» **Exercise**: Pick out every line in the items below that contains the word "arrow" and copy each such line in full. Match case exactly.

====== Material supplied

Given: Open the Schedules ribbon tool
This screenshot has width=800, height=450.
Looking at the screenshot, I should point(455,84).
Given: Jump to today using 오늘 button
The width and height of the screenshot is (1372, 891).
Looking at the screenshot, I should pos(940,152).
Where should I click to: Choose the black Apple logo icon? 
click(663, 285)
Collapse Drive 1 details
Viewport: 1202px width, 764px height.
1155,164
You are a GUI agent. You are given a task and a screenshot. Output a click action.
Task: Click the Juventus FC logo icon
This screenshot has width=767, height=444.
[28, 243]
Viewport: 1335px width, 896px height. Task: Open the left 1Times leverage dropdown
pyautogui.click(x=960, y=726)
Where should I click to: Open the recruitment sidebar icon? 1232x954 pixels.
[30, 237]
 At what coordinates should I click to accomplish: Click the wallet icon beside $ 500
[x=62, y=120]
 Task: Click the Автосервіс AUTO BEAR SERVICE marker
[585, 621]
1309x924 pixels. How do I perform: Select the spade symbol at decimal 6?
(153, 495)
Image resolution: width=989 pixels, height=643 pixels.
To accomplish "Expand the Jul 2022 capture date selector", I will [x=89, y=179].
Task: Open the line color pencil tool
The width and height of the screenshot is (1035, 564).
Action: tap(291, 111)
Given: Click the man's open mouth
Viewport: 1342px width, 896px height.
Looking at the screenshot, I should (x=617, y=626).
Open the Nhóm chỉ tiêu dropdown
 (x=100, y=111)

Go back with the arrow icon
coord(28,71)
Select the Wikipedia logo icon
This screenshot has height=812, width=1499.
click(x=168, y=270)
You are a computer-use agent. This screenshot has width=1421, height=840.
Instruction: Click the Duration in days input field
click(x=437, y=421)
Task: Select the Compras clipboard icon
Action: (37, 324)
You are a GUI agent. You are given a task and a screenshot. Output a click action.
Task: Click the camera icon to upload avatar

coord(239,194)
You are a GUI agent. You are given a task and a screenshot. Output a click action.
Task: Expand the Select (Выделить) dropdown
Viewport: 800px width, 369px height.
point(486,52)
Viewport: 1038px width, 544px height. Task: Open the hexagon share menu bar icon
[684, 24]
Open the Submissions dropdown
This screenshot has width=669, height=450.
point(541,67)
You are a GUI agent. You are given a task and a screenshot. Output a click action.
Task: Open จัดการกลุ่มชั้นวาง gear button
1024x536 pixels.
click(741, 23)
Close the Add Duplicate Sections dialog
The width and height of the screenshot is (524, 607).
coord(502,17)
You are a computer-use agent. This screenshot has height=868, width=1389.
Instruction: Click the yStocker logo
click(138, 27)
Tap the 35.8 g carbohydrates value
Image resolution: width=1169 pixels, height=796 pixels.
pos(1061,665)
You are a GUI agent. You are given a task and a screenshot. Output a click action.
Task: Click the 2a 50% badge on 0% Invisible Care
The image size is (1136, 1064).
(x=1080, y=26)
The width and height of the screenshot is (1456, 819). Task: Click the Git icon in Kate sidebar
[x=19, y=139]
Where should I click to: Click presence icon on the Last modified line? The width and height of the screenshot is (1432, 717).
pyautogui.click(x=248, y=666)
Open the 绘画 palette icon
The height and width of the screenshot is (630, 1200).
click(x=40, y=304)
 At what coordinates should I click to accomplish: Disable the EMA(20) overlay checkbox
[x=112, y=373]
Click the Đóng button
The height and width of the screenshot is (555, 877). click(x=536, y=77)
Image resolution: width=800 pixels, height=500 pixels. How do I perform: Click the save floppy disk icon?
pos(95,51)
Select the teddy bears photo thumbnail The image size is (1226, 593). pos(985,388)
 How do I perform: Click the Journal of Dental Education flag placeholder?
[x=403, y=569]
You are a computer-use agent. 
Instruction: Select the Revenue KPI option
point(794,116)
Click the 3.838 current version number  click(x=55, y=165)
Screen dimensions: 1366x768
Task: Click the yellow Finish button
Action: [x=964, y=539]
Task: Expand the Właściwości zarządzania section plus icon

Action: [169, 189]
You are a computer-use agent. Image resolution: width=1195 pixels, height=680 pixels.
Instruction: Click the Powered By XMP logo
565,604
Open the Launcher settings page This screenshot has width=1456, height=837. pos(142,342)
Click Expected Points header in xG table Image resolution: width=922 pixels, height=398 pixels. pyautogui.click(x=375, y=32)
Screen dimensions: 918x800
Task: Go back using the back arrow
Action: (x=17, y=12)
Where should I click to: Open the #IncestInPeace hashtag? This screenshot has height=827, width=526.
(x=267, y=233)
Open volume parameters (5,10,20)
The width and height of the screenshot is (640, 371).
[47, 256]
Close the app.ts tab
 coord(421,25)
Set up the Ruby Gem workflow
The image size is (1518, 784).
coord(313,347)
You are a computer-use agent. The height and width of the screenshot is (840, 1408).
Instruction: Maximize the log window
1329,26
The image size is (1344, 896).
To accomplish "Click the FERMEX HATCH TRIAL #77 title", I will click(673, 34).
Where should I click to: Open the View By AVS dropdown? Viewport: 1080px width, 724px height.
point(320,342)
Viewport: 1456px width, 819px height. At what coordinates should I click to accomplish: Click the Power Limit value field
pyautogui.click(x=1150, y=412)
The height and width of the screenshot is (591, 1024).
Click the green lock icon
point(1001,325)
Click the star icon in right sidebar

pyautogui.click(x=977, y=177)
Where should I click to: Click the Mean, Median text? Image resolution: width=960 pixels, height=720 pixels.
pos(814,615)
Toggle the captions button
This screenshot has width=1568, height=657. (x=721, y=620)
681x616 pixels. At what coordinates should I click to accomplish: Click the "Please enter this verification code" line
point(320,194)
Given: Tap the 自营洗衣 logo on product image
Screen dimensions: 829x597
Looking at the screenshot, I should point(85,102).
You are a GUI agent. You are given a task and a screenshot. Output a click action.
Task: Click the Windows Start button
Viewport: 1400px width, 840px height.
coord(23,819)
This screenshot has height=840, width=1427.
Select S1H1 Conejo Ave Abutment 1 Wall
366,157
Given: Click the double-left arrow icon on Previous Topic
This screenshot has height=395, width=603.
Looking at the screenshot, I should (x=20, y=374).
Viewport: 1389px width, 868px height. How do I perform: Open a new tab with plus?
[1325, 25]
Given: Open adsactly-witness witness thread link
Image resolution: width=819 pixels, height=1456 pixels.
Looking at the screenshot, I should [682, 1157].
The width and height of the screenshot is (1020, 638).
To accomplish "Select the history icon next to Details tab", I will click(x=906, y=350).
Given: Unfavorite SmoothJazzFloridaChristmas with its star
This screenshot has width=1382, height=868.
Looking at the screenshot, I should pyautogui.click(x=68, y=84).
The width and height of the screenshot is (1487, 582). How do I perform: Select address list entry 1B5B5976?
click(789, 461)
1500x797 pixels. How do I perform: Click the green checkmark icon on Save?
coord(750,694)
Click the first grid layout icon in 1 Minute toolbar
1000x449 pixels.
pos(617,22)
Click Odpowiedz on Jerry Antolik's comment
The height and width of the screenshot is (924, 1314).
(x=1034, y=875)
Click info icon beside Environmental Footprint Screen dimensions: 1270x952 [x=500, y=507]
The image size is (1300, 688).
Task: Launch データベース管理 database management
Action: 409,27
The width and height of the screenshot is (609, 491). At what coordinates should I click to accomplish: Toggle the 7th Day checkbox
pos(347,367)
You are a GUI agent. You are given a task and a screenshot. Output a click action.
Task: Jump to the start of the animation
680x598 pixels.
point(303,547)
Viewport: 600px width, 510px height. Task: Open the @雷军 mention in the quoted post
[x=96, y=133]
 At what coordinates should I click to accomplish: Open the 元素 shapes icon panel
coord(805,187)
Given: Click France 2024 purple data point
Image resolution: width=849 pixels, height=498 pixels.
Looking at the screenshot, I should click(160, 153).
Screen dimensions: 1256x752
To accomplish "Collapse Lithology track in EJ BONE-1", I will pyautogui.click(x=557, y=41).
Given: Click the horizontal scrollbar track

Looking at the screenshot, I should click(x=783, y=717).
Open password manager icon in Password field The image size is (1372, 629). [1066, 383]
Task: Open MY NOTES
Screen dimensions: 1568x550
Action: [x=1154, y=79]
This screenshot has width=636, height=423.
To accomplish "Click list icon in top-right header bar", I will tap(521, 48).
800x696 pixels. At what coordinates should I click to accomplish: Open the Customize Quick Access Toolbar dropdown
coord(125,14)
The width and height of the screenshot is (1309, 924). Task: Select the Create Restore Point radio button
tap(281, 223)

============

» **Expected output**:
Go back with the arrow icon
Task: Go back using the back arrow
Given: Click the double-left arrow icon on Previous Topic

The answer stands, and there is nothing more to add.